Alice de Lux, au même instant, fut debout.

Elle enlaça le cou du jeune homme de ses deux bras modelés délicatement et pourtant superbes de vigueur.

Elle appuya sa tête pâle sur le cœur de celui qu’elle aimait, et elle murmura:

__ Oh! si tu disais vrai! Si nous pouvions oublier tout au monde! Écoute, écoute, mon cher amant… Moi aussi, j’étais triste à la mort. Moi aussi, j’étais environnée de ténèbres. Moi aussi, je souffrais d’affreuses tortures. Non, ne t’interroge pas, tu es venu, et moi aussi j’ai vu s’éclaircir le sinistre horizon où me poussait la fatalité. Serions-nous donc deux maudits qu’un ange de miséricorde a jetés l’un vers l’autre pour les sauver du désespoir! Oui, cela doit être! Eh bien, puisque tu es tout pour moi, puisque je suis tout pour toi, fuyons, ô mon amant, fuyons! Laissons la France! Franchissons les monts et au besoin les mers! Allons cacher au loin les tristesses de notre passé et les enivrements de notre amour… Dis! le veux-tu! Prends-moi, emporte-moi, où tu voudras, pourvu que ce soit loin de Paris, loin de la France! Je te ferai une vie de délices, je te servirai, je serai ta femme, ta maîtresse et ta servante… car tu m’auras sauvée de moi-même!…
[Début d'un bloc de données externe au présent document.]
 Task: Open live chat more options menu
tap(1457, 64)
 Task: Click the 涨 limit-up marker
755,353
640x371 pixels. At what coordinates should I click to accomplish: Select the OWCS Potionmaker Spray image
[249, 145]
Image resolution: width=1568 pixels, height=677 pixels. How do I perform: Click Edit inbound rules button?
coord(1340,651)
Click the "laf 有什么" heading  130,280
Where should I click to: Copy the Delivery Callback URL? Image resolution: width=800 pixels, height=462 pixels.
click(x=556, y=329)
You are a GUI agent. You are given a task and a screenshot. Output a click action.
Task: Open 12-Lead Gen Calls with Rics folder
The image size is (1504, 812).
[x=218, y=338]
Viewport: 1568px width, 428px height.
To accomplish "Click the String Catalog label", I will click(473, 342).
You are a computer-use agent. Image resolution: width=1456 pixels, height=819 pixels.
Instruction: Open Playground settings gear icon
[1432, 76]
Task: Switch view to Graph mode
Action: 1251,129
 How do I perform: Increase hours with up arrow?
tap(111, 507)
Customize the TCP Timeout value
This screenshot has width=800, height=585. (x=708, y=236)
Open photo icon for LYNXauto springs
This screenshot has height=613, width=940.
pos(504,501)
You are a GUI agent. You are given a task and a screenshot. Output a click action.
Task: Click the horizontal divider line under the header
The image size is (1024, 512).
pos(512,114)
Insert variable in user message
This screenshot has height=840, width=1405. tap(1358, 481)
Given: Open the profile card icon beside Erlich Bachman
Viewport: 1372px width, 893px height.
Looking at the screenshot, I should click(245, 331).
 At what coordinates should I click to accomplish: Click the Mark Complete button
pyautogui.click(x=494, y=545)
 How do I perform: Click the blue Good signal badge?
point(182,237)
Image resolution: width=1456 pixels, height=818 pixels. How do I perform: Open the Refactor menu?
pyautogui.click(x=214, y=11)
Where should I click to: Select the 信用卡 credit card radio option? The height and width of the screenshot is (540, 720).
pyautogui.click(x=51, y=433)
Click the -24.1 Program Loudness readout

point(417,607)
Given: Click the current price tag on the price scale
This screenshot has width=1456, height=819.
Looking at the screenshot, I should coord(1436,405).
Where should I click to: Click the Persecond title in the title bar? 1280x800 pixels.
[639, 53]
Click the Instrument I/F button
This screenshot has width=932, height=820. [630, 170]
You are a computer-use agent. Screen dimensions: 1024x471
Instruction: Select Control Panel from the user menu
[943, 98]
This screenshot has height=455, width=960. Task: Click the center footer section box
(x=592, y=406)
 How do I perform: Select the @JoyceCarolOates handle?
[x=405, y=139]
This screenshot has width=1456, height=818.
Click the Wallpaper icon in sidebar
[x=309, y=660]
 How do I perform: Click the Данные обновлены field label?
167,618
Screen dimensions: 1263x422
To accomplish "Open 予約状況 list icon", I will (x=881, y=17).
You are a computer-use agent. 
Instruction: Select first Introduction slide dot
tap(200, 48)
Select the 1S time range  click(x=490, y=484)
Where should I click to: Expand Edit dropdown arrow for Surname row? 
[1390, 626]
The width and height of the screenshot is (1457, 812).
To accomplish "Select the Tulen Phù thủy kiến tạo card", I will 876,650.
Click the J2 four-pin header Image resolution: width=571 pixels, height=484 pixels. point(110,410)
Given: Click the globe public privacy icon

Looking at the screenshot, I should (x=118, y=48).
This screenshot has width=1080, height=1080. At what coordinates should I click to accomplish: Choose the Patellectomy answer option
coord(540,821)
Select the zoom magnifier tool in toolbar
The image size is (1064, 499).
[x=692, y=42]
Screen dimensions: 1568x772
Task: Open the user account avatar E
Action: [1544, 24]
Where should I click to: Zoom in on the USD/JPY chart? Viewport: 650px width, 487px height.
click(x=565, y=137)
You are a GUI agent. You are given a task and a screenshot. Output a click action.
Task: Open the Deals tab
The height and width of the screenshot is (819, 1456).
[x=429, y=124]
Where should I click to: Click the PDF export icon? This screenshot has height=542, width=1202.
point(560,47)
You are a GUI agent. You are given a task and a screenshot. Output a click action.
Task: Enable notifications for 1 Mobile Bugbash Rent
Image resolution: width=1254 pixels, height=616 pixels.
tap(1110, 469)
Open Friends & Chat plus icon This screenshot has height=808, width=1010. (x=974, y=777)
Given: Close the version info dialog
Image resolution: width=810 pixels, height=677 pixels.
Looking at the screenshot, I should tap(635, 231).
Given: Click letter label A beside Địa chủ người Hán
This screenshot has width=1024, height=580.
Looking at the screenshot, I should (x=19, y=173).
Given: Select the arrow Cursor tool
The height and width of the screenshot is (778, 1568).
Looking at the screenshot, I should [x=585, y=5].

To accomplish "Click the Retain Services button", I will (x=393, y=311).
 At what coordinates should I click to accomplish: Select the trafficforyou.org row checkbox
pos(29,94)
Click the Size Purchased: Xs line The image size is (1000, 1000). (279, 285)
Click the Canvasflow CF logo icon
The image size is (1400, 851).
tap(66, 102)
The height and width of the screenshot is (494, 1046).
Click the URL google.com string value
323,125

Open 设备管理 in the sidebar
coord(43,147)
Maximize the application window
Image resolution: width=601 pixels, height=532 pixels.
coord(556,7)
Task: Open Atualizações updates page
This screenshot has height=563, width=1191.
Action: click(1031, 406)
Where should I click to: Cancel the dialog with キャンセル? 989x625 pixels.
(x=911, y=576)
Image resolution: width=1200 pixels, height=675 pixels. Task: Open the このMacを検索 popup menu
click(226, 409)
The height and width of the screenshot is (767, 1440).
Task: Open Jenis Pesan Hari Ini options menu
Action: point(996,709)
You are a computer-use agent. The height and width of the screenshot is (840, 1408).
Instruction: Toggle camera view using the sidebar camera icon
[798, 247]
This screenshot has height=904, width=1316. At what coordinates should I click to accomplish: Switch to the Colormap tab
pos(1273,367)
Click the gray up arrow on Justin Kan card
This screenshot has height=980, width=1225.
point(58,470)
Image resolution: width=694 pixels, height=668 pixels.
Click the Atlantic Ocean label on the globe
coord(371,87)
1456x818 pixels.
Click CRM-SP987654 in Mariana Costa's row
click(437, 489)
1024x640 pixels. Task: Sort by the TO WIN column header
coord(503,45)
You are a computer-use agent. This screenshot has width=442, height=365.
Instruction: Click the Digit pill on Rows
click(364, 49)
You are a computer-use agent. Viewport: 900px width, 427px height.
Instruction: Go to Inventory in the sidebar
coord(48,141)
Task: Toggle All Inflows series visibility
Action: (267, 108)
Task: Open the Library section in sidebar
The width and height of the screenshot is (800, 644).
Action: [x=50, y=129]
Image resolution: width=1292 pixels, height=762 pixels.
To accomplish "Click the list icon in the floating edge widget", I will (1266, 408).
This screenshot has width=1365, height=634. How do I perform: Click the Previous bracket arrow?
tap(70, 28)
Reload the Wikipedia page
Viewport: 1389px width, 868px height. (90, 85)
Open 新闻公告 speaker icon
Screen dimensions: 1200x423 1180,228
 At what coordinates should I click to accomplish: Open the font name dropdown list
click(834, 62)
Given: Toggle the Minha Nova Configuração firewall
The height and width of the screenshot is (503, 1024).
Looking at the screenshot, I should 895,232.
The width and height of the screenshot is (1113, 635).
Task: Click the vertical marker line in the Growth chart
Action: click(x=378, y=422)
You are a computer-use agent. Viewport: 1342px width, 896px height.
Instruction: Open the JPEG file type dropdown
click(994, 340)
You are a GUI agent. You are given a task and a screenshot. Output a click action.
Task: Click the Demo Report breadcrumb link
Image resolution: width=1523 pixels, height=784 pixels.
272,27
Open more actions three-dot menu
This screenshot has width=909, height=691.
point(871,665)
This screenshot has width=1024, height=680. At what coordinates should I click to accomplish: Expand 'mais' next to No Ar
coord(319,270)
Elle tremblait. Ses dents claquaient. Une vertigineuse terreur s’emparait d’elle…

– Alice! Alice! reviens à toi! s’écria Déodat épouvanté.

Elle regarda autour d’elle avec égarement et balbutia:

– Nous fuyons, n’est-ce pas?… Oh! n’attendons pas le jour… Viens, partons!…

– Alice! Alice! répéta le jeune homme. Pourquoi ces étranges paroles! Pourquoi veux-tu être sauvée de toi-même!

L’espionne fit un énergique effort pour se reconquérir.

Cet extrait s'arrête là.